Gracias, ya iva a reinstalar el Windows 7, me haz ayudado bastante, y ahorre un tiempo valioso, gracias nuevamente

Anonymous said...

Thanks A lot for your help.
I am searching for any answer to not logging into MSN Messenger for many reasons but after the update every thing is OK.
Thanks again for your help

Nader Nabil
Cairo, EGYPT

Boris Gjenero said...

I just had another problem: digital signatures of Adobe Flash Player installation files could not be verified. This time I enabled logging in Applications and Services Logs -> Microsoft -> Windows -> CAPI2 -> Operational. There I saw that requests from explorer.exe were failing. I temporarily allowed explorer.exe through the outgoing firewall and I was able to verify the signatures.

Boris Gjenero said...

The May 2010 root certificate update is now available at the same place:

Unknown said...

The "netsh winhttp set proxy" command allows you set a "system wide proxy".

With this properly configured Root CA certificate download and CRL access will work through a proxy.


Unknown said...

Boris - thank you!!! This problem was effecting a whack of annoying browsing cert errors as well as preventing me from uploading pics to Google Picasa Web Albums.

Unknown said...

I was having trouble installing SQL Server Data Tools 2012 because of same issue.

I finally tried this solution and it works like breeze :-)

Thanks a bunch!

Doug Volz said...

Many thanks, with my Win 7 Pro, 64-Bit laptop, this just fixed my QuickBook Pro error, was not able to update Payroll due to a verisign cert problem, known to Quickbooks Pro Payroll users as the dreaded error 15223. Once I ran the rootsupd.exe program from microsoft the Payroll error went away. Doug

Black Towers Online said...

To Manually install the certificates

1. Download

2. Extract the files using the command rootsupd.exe /c /t:C:\temp\extroot

3. from c:\temp\extroot run the following 4 commands (from an elevated prompt)

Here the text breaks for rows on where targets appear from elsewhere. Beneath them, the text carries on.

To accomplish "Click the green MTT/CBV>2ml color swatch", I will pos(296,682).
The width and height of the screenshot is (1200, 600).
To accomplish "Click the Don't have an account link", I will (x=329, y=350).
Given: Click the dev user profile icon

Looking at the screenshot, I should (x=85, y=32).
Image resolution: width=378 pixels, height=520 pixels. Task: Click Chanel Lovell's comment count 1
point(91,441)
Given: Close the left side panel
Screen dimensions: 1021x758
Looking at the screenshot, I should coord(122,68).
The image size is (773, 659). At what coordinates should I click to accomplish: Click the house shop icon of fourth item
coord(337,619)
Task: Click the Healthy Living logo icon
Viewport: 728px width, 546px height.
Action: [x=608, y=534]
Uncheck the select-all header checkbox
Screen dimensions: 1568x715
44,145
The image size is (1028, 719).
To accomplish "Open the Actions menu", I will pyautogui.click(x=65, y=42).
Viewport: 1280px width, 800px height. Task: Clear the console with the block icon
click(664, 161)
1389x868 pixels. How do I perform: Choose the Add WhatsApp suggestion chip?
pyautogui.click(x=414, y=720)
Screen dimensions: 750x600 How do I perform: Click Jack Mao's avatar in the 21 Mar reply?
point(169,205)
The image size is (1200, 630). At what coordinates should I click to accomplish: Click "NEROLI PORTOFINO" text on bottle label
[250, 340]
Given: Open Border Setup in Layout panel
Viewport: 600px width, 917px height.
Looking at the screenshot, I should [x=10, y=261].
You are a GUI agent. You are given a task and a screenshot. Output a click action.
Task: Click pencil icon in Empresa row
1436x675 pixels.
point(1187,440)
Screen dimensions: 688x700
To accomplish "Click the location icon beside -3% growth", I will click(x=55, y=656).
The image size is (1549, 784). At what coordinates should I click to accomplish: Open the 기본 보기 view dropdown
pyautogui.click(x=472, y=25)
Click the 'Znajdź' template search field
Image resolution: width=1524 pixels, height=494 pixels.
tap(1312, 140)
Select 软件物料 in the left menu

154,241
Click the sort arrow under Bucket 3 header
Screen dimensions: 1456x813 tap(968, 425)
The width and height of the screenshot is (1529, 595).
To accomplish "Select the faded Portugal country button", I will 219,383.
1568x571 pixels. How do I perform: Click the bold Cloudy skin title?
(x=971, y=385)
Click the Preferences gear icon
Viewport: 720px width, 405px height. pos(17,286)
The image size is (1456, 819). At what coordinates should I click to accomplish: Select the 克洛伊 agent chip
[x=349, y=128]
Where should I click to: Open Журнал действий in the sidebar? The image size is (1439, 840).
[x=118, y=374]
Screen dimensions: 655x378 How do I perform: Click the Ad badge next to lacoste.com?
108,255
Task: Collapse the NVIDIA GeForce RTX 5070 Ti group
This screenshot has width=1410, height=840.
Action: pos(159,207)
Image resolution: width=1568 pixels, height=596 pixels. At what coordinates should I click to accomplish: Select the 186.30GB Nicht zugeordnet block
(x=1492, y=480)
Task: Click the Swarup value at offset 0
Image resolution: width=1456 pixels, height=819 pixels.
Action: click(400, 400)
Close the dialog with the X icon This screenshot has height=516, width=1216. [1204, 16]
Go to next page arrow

updroots.exe authroots.sst
updroots.exe updroots.sst
updroots.exe -l roots.sst
updroots.exe -d delroots.sst

4. Do a little dance

H. L. said...


Unknown said...
This comment has been removed by the author.
Unknown said...

thanks very much! This was very helpful (and Microsoft was spectacularly unhelpful).

Yousuf Haider said...

how to do it remotely.
when i ran "rootsupd.exe /c /t:C:\PS\rootsupd" it opens a dialog box and asking to overwrite.
can we run it silently by adding any parameters to auto select NO? I am trying to do it remotely but stuck in the dialog box option.